**Tugas yang Dikerjakan**
1: Terjemahkan kalimat dari kutipan halaman ini ke dalam bahasa Inggris: "Reshuffle kabinet memang sepenuhnya wewenang seorang presiden."
2: Menurut kutipan halaman, partai mana yang dipastikan mendapat jatah kursi jika reshuffle dilakukan pada awal Oktober?

**Kutipan Halaman**
^^^^^^^^^^^^^^^^

Bagikan:

JAKARTA - Tiba-tiba saja menyeruak ke publik kalau Presiden Joko Widodo dikabarkan akan melakukan pergantian kabinet. Reshuffle kabinet memang sepenuhnya wewenang seorang presiden. Tapi yang ada selama ini, publik menangkap kalau reshuffle lebih untuk mengakomodir kepentingan partai politik pendukung bukan merujuk pada kinerja.

Hal ini disampaikan pengamat politik Universitas Al Azhar Indonesia (UAI), Andriadi Achmad. Dia menduga isu reshuffle kabinet yang belakangan mencuat, untuk mengakomodir partai-partai yang baru bergabung di dalam koalisi pemerintahan.

Apabila benar dilakukan pada awal Oktober, kata Andriadi, maka dipastikan untuk memberikan jatah kursi bagi Partai Amanat Nasional (PAN). Bukan untuk mengganti menteri yang kinerjanya kurang memuaskan.

Isu ini muncul setelah Ketua Umum Relawan Jokowi Mania (Joman) Immanuel Ebenezer menyebut Presiden Jokowi bakal segera melakukan perombakan kabinet atau reshuffle dalam waktu dekat.

^^^^^^^^^^^^^^^^

**Data yang Tersedia**

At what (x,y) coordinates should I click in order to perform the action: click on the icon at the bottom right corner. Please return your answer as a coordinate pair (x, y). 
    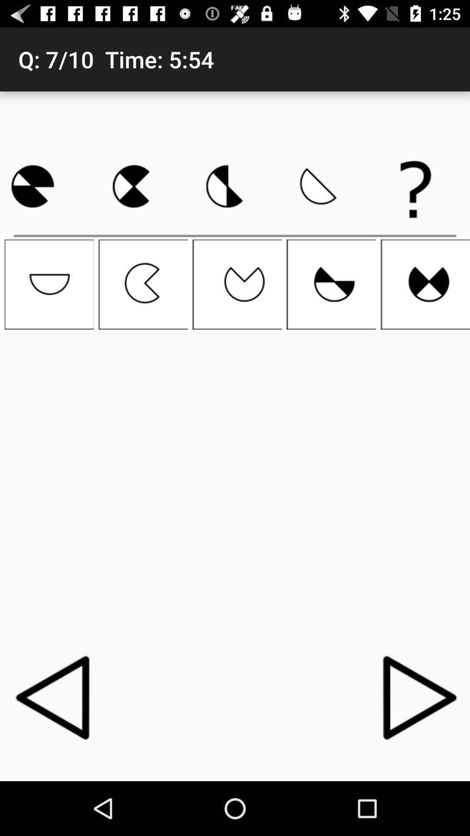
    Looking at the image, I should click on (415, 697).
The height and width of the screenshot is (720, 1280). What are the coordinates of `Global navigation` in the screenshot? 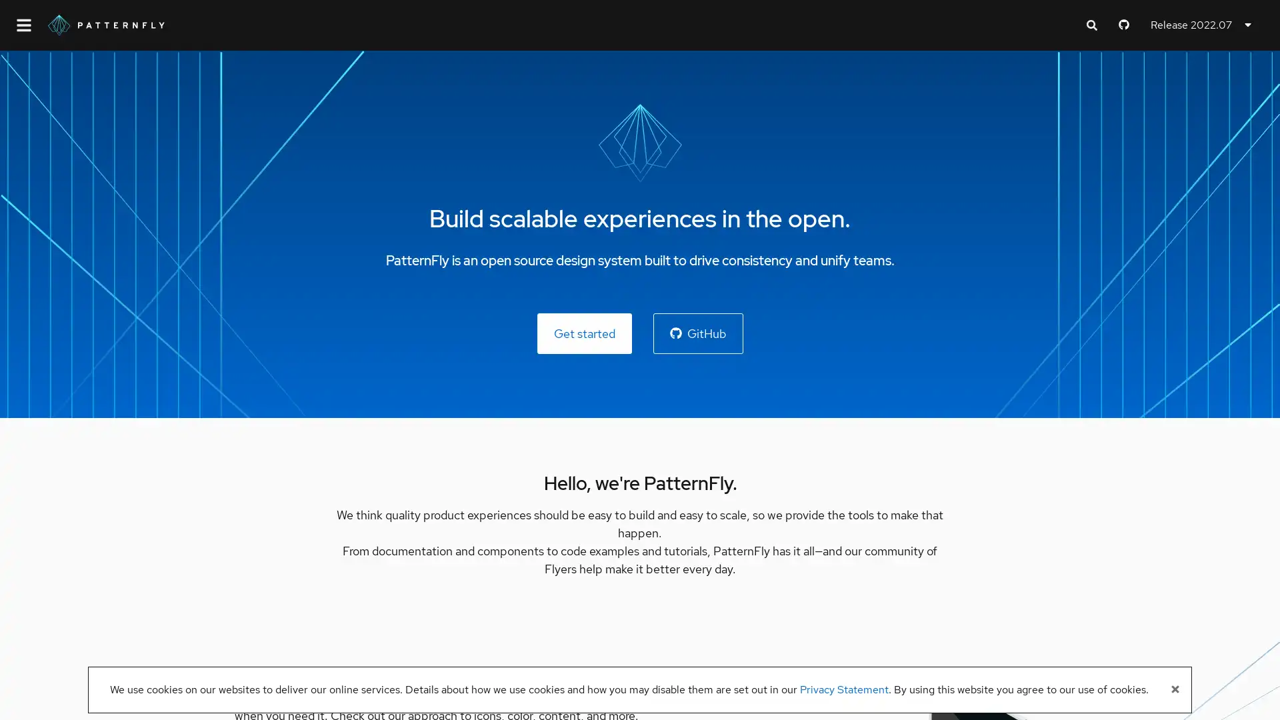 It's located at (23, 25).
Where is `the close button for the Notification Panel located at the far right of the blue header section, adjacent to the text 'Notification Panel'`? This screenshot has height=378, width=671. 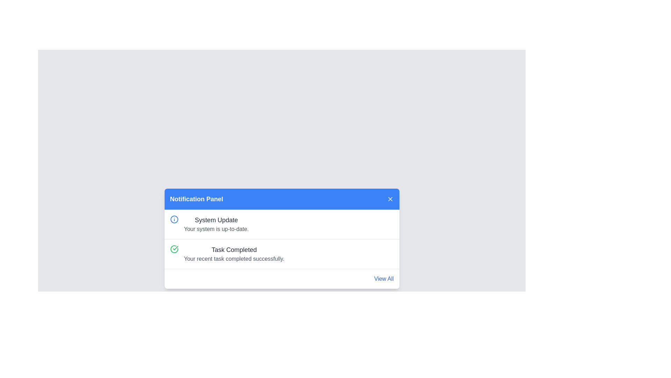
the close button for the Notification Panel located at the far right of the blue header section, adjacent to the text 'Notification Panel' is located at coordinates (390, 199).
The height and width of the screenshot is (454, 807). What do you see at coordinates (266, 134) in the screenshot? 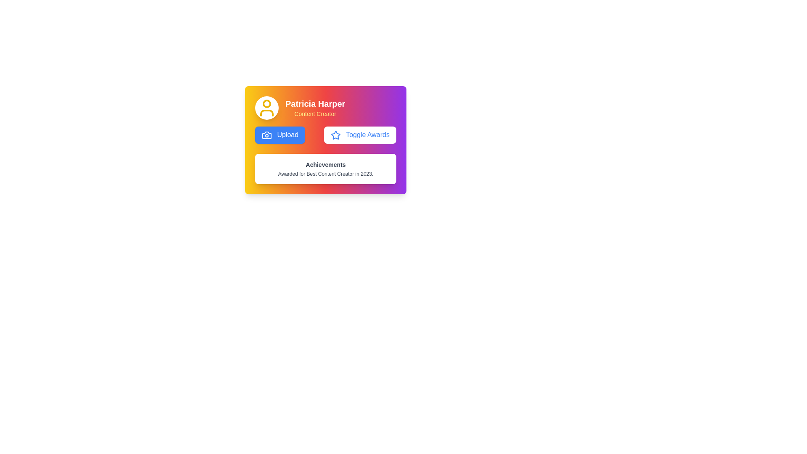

^^^^^^^^^^^^^^^^

**Jawaban per Tugas**
1: A cabinet reshuffle is indeed entirely within the authority of a president.

2: Partai Amanat Nasional (PAN).